The British journalist Tom O’Carroll is helping me re-write the work that Lelis, Percy and Verstraete authored in The Age of Marriage in Ancient Rome (2003, Mellen Press). The book was too obscure and erudite for most readers, so he and I are composing a work more accessible to the general reader. It contains the major new theory of Beert Verstraete that Roman males of the class that put up epitaphs married on average at 24 and that by 29 their wives had on average produced a live issue so that the widower commemorated her. However, I still believe that fathers always commemorated their sons as long as the father was still alive.
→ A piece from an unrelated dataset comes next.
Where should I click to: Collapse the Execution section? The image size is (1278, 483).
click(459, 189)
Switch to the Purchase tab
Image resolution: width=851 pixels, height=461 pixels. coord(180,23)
But on average, the fathers of husbands died when the husband was 29 and the father was roughly in his late 50s.

Tom's communication:

Dear Bill & Beert,

Please find two Word files attached. One, titled Edits is a page-by-page description/analysis of AMAR; the other, titled Reviews, is a breakdown of key post-publication comments by reviewers/critics and (in the light of criticism) the authors yourselves.

In order for me to do an effective re-write aimed at a wider readership, it will help enormously if you could each read both documents and give some thought to the points I have raised. Your response could be written, but talking things over by phone (including Skype) could well be good too.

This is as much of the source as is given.